Because I am fat, I don't want to be noticed. Because I am fat, I want to blend into the background. Because I am fat, I consider myself to be less of a worthy human being.

And that, all of that, is absolute bullshit. I know that I am still a pretty girl. I know that I'm an interesting, capable and intelligent person. I know that I am just as worthwhile a human being as someone half my size....

....but I don't treat myself that way. I allow myself to wear one pair of jeans until my thighs chafe a hole in them. I don't have any "pretty" or "sexy" or hell, even any special occasion clothes set aside. I have a pair of jeans, some tshirts, a couple of jumpers and my work clothes (oh, and gym clothes. I have those too.). That's my entire wardrobe, summed up. My undies are the cheapest Big W cotton 7 pack. Bras these days are either sports bras, or basic bonds, and my hair and skincare rouine is the bare basic minimum. And as I said before, this isn't entirely a bad thing. Streamlining my daily routine was something that needed to be done.
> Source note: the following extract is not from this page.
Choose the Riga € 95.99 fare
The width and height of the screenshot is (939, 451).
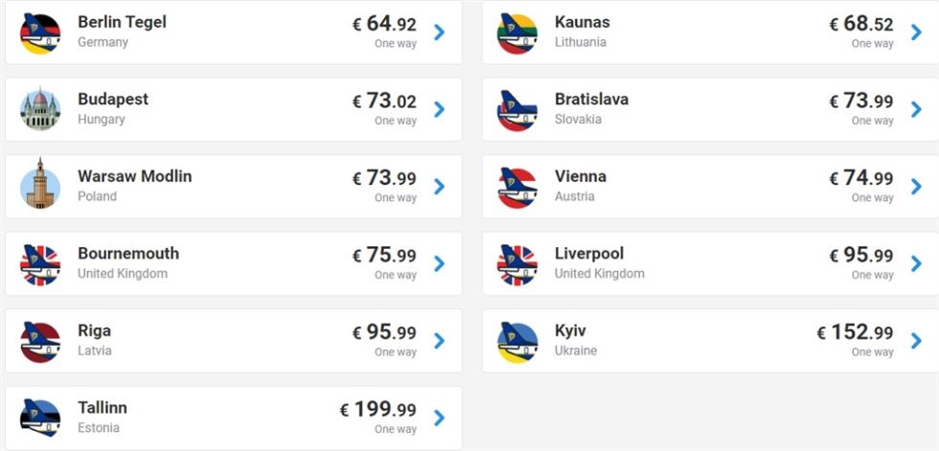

I think the issue here is that I don't want to enjoy being overweight. That I feel like I'm a work in progress, and stopping to smell the roses along the way is a waste of time because it distracts me, or that it allows me to become "comfortable" in being a fat girl. And not that I have a problem with fat acceptance, (Cthulu knows that I need a nudge to accept myself as I am), it's more that the idea of fat acceptance, to me, implies that one is happy being fat, and one intends to stay that way. And while I should accept myself right now, I am not happy being a fat girl, and I never will be.

The thought that spurred this post however, was my realisation that if I don't allow myself to be pretty occasionally, no matter at what size, I'll get to my goal weight..... and then what? Am I magically going to implement a better skin care routine, or make the effort to do something with my hair *just because* I'm thin? Probably not. If I allow myself to be a slob now, I'll always be a slob, whether I'm size 24 or size 12. I need to stop the "When I'm thin I will......." fantasies of how being half of me will be a magical panacea for all the things that are wrong with my life.

So I'm bringing pretty back. Ruku's mum gave me some Chanel No. 5 as a present last year, and I've gotten into the habit of spritzing a little on in the mornings when I get dressed. Even when I go to work outside pulling weeds, with a bunch of guys to get stinky and sweaty, the knowledge that I've given myself that little piece of pretty is powerful stuff. And that's an important start to balance.